Good luck OP - I shall think of you on Wednesday. Post when it has all happened to let us know how you are getting along.

edwinbear · 01/01/2012 14:42

I was terrified second time around too after a horrific 30 hr labour with DS, which culminated in forceps and a resulting prolapse. Everyone kept telling me it would be easier second time around but I sincerely doubted it, I was convinced my body just wasn't meant to labour and give birth. DD was born 6 weeks ago, after an enjoyable, 8 hr labour, yep, I actually enjoyed it. It wasn't nearly as painful as I'd remembered (despite DD being back to back) and my second stage lasted a whole 2 mins, she shot out with 2 pushes. Good luck, I really hope you have a good experience.

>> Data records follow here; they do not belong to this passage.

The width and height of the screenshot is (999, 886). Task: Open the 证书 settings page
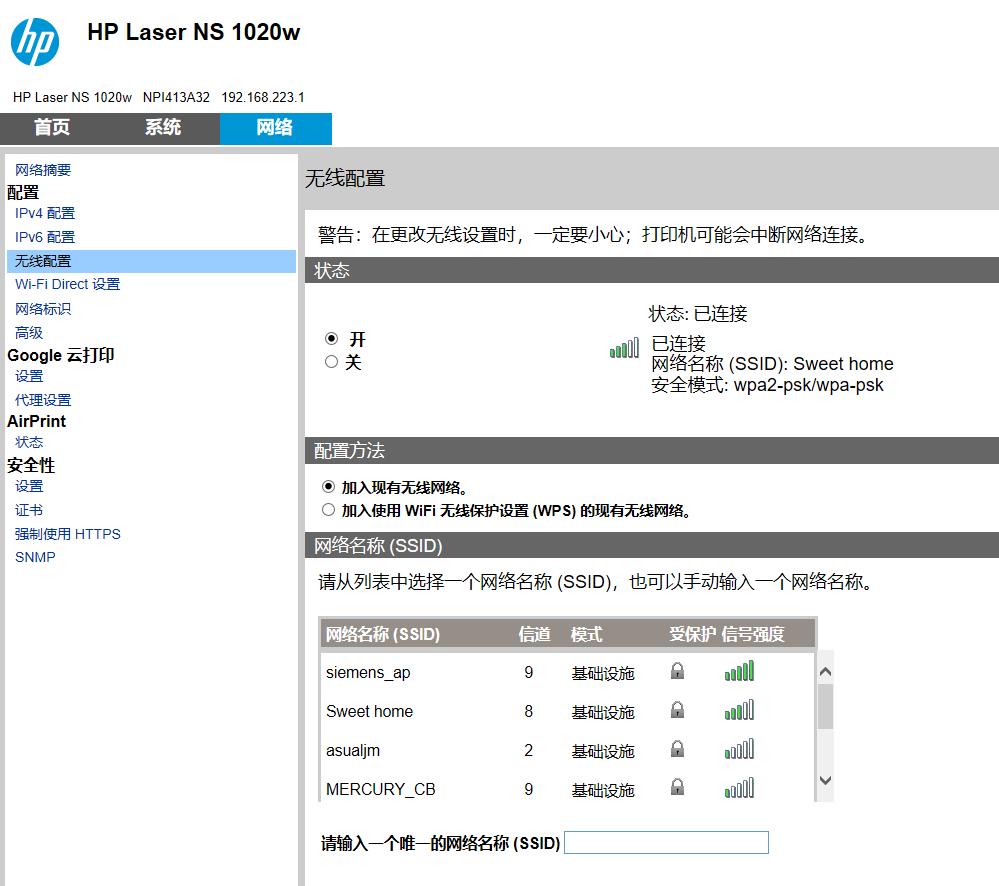click(x=29, y=510)
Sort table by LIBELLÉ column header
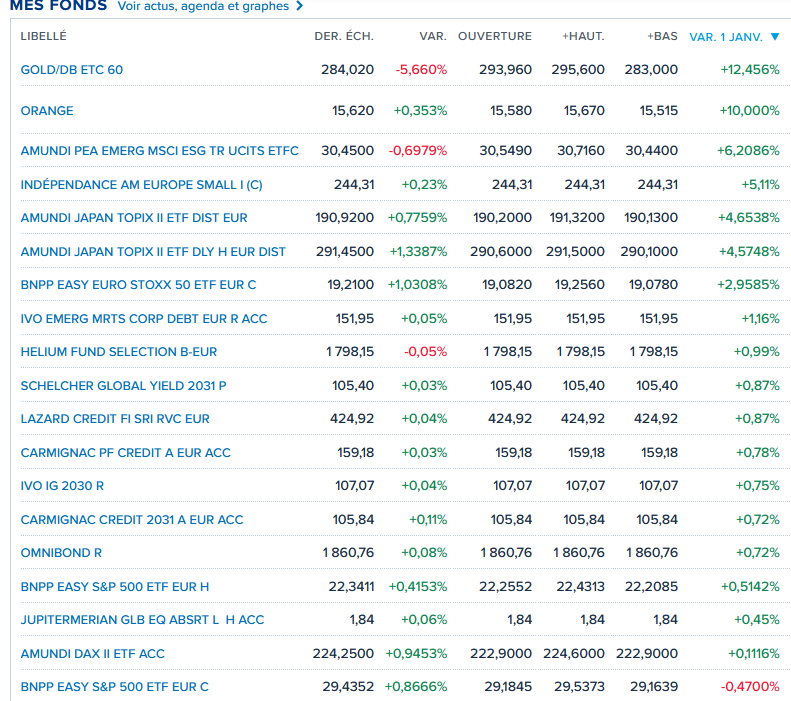The image size is (791, 701). [43, 37]
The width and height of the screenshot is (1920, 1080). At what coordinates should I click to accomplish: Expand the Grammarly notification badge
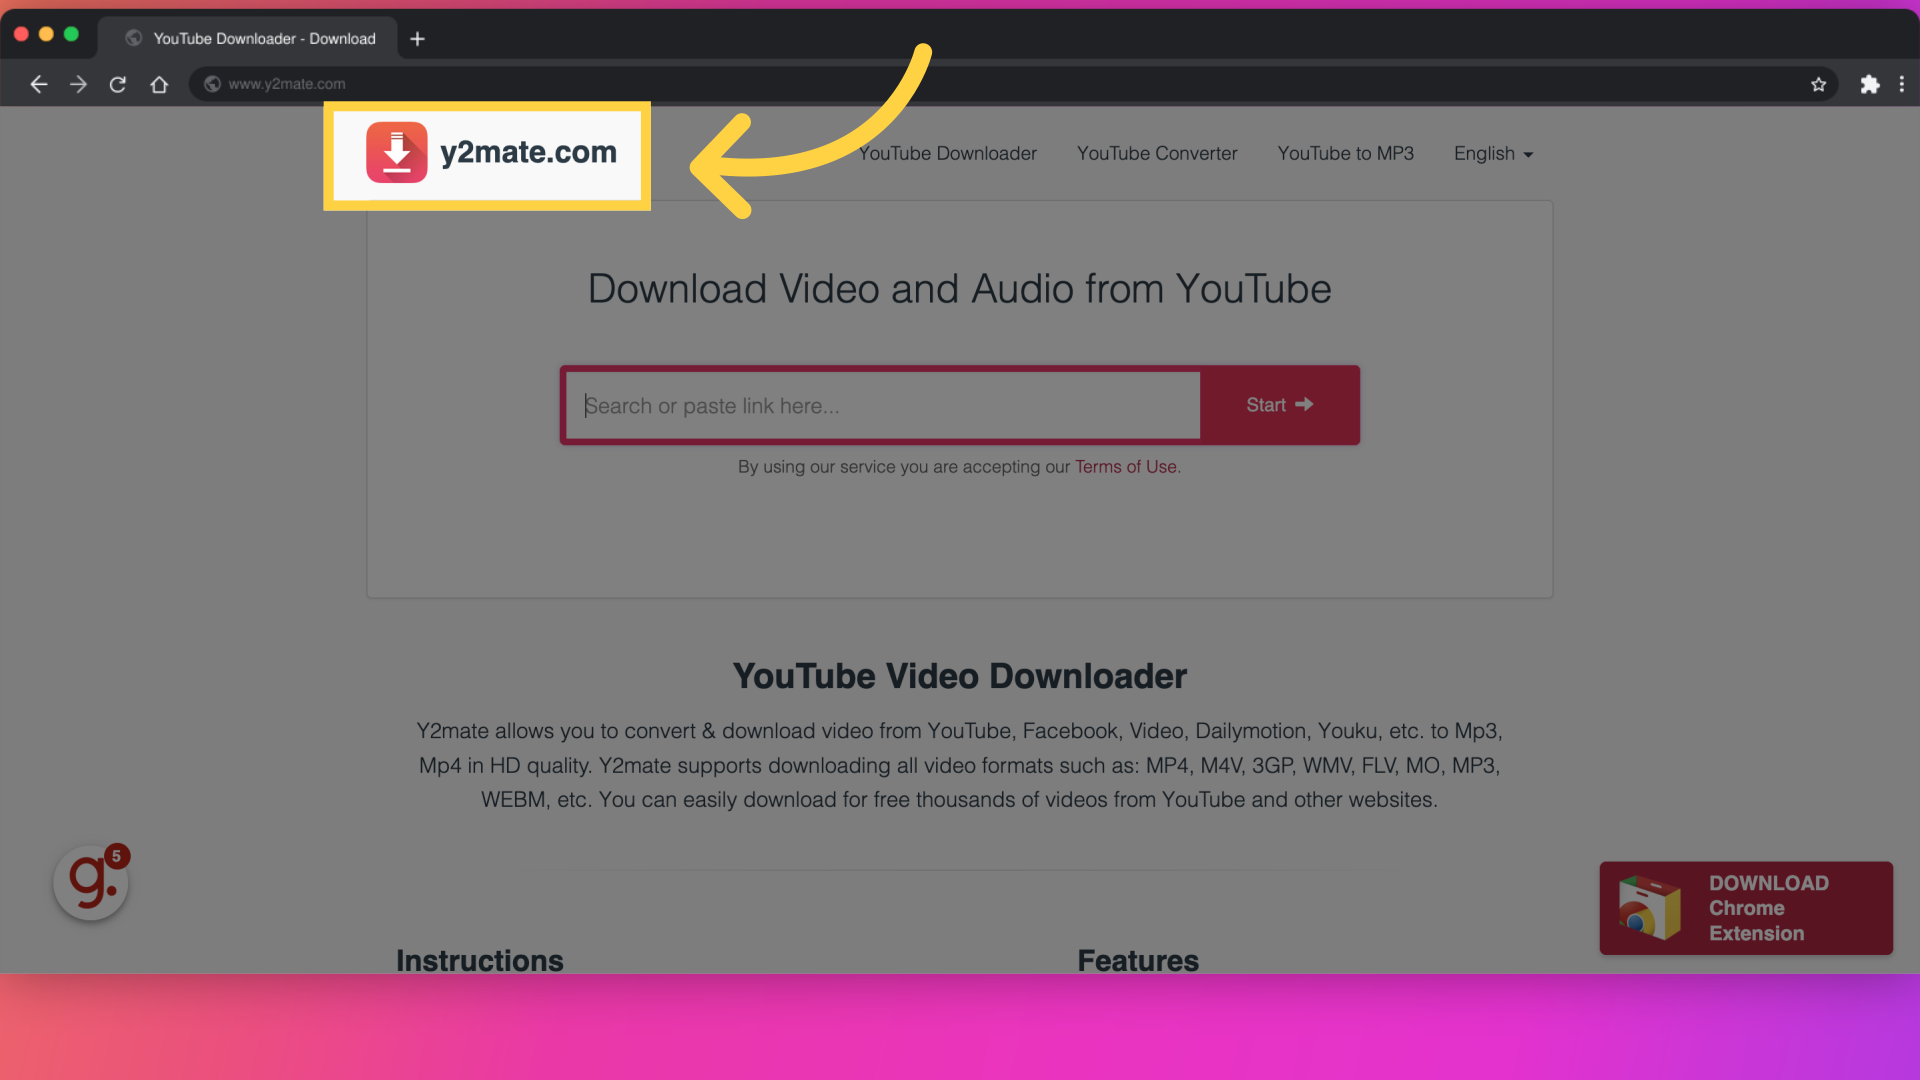(x=115, y=857)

Snakeonaplane · 01/01/2012 17:40

Nooby just wanted to say that I was induced 2 weeks ago for post dates, I had a complete meltdown before hand it's my 3rd baby and had been planning a homebirth and having been induced with my first was terrified, had a normal delivery with 2nd baby. 2 days before I contacted the supervisor of midwives and told her how stressed I was about the whole thing, she allocated me my own Mw who I met the day before which really helped with the anxiety. I had the syntoncin for about 4 hours/2 hours of contractions with hypnobirthing but found it too exhausting so opted for an epidural which was heaven. Dd was born after 2 more hours in the easiest of all my babies, no tears no pain, no stress it was so lovely. They did say I could have my epidural at the same time syntoncin went up if I wanted and if I hadn't been so keen to try the hypnobirthing then I would have had it done.

I am sitting here snuggling my new dd and can tell you it was worth every bit of stress. Try and keep chilled it will be fine, it's completely normal to be so anxious it's such a huge thing but you will be fine. I have none of the feelings I had after my first birth haven't even had so much as dose of the baby blues and I feel so positive about how her birth went I'd almost do it again if you could promise me I wouldn't be so overdue again

NoobyNoob · 01/01/2012 18:37

Snakes that's a lovely story, I'm so pleased it went OK for you. Thanks again everyone.

I will ofcourse come back when it's all over and let you know how I got on x

OP posts:
hotmomma · 01/01/2012 18:47

i hope you do well op dont bottle everything up and hope family and friends are there for you.

HorribleDay · 01/01/2012 18:49

Good luck :-)

I was induced with DS - pre-existing diabetes plus 7 previous abdo surgeries meant it was a high risk preg and very high risk birth. I tormented myself in the week before hand that DS would die, shoulder dyscotia, and that I wouldn't bond. I was terrified all pregnancy, tho for very different reasons than you.

Induced on The Monday at 38 weeks, had 36 hours of contractions before EMCS - and even though it was the most complex, medical birth ever with many traumas (1.5 litre blood loss, BP crashed to 56/34 with epidural) I have nothing but very very fond memories of it all (bar the bit here I was unconscious!)

My point is - when he arrived it was like a massive breathing out, all those fears vanished and it was suddenly all ok.

I really really hope the same happens for you, an youve had some fantastic advice here.